● **MATERIAL PROVIDED**:
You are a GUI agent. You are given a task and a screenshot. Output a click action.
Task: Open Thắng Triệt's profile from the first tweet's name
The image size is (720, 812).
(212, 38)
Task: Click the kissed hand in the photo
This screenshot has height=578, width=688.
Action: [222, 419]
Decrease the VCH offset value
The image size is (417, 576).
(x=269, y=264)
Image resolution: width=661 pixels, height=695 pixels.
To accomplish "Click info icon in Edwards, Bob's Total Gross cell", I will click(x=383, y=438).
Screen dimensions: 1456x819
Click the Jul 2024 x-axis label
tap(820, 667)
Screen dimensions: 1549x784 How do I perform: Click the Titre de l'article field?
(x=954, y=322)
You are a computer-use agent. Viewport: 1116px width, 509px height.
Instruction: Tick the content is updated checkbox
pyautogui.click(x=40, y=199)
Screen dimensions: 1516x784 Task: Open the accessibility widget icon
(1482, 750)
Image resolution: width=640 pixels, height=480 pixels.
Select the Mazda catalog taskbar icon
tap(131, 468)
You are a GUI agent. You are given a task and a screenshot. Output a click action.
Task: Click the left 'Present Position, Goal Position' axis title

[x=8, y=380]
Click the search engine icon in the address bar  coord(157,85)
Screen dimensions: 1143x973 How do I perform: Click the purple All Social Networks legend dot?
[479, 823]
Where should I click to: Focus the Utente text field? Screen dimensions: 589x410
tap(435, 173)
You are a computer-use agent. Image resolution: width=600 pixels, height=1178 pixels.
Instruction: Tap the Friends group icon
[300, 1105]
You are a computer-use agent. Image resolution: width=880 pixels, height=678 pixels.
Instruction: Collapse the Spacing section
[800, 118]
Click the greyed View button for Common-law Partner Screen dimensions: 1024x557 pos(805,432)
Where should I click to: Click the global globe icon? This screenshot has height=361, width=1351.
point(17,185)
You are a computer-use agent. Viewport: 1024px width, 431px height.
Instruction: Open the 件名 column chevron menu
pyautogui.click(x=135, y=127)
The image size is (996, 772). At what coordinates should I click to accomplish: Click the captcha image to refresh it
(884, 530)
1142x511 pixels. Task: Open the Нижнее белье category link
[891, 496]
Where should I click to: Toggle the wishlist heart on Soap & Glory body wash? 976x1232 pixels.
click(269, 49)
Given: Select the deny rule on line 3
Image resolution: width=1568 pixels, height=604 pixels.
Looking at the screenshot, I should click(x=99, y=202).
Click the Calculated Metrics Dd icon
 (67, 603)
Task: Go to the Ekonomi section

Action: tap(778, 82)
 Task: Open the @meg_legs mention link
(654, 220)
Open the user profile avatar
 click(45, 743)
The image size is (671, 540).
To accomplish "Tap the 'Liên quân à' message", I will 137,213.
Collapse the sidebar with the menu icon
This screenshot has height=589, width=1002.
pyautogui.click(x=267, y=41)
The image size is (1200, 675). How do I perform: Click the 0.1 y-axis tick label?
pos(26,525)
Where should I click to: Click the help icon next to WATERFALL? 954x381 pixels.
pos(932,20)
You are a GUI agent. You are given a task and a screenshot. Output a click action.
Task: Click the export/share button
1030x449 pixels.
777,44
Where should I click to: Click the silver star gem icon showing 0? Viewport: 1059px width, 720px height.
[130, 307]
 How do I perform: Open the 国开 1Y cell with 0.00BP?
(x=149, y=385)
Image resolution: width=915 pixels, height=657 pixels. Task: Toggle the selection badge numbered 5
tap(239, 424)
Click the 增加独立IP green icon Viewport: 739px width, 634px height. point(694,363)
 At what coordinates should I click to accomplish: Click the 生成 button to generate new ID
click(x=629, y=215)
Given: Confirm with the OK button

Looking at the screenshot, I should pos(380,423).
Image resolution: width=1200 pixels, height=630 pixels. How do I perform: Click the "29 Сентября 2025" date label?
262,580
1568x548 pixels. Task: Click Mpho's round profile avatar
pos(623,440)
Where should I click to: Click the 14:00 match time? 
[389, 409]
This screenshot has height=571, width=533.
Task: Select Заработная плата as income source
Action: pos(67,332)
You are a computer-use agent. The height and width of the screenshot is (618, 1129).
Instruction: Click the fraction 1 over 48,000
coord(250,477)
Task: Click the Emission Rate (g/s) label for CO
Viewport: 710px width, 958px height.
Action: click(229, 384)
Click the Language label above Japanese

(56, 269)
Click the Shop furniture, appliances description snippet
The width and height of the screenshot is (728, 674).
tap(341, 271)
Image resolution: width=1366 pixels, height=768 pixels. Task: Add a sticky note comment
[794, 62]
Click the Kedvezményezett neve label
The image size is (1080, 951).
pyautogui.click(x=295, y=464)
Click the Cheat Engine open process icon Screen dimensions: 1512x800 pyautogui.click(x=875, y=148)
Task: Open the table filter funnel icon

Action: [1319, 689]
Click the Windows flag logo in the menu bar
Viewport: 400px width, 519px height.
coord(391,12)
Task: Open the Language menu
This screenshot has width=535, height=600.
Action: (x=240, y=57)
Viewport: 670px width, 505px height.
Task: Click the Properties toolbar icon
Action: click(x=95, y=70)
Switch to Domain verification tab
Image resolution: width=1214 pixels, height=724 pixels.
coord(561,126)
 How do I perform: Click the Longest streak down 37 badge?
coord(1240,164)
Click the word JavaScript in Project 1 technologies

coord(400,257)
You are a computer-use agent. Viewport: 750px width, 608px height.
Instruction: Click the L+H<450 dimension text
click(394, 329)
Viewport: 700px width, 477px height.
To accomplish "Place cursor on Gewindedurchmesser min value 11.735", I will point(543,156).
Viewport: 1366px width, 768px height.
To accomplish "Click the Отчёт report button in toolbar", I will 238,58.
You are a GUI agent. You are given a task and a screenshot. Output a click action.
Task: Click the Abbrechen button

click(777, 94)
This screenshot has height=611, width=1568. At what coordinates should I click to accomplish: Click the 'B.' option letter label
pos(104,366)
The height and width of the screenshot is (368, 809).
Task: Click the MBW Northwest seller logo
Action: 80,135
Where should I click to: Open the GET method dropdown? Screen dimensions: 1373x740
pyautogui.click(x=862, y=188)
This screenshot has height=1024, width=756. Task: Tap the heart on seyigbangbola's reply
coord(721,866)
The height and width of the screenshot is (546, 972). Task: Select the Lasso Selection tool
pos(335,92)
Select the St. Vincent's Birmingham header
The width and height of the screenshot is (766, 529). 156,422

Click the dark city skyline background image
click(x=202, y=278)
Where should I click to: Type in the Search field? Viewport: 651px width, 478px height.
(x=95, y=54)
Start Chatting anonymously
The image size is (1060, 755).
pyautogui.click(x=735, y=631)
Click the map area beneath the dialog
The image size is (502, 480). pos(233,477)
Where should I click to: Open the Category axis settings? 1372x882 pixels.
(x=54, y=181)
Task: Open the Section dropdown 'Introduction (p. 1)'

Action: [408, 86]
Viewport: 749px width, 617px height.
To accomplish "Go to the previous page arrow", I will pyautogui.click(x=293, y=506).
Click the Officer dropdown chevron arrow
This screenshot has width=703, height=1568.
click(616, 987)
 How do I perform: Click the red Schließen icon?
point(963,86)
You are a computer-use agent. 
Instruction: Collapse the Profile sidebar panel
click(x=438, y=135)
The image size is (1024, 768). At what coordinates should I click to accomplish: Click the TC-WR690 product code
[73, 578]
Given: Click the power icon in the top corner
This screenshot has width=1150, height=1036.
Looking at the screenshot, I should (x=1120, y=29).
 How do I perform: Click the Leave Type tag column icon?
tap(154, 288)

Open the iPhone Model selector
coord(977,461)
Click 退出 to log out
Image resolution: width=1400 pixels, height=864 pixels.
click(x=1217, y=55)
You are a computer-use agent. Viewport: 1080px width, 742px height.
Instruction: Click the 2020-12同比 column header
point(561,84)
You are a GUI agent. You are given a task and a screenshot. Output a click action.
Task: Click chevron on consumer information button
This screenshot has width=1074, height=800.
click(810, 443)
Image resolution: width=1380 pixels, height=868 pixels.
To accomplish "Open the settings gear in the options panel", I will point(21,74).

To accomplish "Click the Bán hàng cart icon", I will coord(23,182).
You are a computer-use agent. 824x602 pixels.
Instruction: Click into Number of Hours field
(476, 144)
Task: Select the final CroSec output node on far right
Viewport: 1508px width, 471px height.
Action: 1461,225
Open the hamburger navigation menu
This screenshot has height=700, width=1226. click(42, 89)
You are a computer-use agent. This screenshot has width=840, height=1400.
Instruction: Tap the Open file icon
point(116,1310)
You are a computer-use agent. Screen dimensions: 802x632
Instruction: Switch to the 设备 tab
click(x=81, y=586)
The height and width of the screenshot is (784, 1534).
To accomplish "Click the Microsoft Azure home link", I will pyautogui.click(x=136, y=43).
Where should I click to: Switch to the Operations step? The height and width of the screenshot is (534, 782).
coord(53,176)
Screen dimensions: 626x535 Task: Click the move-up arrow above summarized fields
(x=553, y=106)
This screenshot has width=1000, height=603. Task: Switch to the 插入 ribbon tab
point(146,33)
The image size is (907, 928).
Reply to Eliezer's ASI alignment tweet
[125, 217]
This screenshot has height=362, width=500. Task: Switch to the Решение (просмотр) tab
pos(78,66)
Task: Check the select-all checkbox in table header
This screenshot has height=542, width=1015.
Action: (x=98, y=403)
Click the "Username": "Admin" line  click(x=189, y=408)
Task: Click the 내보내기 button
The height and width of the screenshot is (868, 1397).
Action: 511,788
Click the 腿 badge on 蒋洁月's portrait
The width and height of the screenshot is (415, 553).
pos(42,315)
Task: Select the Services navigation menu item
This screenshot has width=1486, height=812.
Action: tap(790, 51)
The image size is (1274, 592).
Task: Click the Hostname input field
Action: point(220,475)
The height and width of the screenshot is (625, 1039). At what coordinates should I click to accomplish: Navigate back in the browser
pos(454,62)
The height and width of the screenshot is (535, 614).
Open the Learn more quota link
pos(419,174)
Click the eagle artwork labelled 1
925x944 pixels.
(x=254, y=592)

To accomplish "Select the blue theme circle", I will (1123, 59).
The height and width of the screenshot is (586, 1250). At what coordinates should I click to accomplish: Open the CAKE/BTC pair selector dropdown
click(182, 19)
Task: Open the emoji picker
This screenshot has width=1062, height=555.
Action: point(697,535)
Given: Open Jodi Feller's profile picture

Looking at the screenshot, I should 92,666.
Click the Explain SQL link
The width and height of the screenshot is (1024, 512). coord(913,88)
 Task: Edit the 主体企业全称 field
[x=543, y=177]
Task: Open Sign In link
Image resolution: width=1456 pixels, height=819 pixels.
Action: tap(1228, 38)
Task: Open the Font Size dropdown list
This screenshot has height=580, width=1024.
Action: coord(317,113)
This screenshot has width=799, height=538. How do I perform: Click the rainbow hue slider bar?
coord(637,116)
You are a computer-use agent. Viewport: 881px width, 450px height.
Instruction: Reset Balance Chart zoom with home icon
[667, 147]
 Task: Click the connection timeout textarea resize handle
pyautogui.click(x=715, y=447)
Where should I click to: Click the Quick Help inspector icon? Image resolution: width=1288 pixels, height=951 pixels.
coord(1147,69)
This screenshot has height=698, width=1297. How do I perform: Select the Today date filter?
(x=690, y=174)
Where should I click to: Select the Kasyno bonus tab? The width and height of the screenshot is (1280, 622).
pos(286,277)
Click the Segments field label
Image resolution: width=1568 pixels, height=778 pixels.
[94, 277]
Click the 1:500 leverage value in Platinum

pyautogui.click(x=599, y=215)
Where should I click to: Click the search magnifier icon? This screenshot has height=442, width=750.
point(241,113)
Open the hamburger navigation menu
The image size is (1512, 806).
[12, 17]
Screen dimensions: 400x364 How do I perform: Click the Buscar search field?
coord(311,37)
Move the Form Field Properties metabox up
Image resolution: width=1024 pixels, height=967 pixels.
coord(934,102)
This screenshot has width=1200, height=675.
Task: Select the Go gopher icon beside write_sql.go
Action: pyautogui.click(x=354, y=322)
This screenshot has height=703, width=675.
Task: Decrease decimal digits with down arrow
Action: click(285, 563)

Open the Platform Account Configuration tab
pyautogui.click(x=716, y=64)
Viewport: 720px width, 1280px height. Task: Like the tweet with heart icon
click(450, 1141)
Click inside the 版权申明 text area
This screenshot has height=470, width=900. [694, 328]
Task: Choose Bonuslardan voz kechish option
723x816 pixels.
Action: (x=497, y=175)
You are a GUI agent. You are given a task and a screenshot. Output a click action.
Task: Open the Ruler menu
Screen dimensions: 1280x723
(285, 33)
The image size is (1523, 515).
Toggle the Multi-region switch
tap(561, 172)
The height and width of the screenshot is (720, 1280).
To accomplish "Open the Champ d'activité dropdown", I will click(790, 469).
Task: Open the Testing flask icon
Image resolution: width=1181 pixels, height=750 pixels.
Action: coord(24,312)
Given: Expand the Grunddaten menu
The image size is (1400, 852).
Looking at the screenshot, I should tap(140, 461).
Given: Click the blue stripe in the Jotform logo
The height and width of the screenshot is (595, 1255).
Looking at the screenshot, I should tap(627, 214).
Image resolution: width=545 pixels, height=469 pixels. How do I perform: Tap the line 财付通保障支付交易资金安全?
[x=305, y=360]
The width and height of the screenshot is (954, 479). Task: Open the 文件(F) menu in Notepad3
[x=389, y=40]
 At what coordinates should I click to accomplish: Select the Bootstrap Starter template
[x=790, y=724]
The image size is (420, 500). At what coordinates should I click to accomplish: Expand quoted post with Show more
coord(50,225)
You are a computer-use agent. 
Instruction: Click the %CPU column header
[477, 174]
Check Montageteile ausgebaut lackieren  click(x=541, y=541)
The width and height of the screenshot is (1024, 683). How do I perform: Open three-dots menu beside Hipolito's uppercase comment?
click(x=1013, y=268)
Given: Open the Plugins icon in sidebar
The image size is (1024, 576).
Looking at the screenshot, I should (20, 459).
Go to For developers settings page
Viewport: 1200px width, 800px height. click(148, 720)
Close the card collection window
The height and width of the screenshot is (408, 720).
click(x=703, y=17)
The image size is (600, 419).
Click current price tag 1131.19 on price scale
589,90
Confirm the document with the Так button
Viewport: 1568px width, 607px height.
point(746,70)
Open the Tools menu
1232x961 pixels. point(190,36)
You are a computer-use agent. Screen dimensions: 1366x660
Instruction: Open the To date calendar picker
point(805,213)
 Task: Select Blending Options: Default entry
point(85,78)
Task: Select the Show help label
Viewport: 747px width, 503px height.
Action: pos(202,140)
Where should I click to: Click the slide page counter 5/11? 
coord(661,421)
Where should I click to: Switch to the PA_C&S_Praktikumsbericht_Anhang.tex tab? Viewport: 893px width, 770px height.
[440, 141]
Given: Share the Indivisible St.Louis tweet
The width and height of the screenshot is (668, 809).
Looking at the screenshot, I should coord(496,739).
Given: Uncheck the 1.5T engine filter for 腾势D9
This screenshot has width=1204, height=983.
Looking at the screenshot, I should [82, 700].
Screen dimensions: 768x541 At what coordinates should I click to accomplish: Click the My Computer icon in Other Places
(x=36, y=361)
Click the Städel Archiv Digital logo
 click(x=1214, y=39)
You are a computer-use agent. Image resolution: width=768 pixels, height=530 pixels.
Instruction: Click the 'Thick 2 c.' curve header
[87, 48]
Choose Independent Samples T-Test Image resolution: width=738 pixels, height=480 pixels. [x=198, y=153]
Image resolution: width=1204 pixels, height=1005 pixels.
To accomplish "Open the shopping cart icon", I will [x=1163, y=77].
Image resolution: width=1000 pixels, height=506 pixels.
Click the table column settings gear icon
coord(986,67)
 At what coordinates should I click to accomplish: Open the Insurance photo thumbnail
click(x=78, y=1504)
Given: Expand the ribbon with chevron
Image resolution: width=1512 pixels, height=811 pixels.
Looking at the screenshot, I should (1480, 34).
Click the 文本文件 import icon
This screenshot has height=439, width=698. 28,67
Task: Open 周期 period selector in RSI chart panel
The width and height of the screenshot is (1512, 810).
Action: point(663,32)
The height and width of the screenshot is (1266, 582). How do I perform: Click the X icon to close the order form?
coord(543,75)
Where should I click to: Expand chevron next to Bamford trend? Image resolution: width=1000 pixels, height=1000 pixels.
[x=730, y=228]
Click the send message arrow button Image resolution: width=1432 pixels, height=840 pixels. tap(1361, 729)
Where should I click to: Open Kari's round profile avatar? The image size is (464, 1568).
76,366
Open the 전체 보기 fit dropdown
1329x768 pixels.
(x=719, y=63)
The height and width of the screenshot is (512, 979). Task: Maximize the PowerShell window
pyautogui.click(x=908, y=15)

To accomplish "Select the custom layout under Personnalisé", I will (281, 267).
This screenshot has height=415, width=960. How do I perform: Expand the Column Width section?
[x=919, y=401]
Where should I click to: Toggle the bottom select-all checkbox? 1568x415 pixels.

● **INSTRUCTIONS FOR THE TASK**:
Find the string "cart" in the entries above. Copy each line where it occurs.

● **EXERCISE SOLUTION**:
To accomplish "Click the Bán hàng cart icon", I will coord(23,182).
To accomplish "Open the shopping cart icon", I will [x=1163, y=77].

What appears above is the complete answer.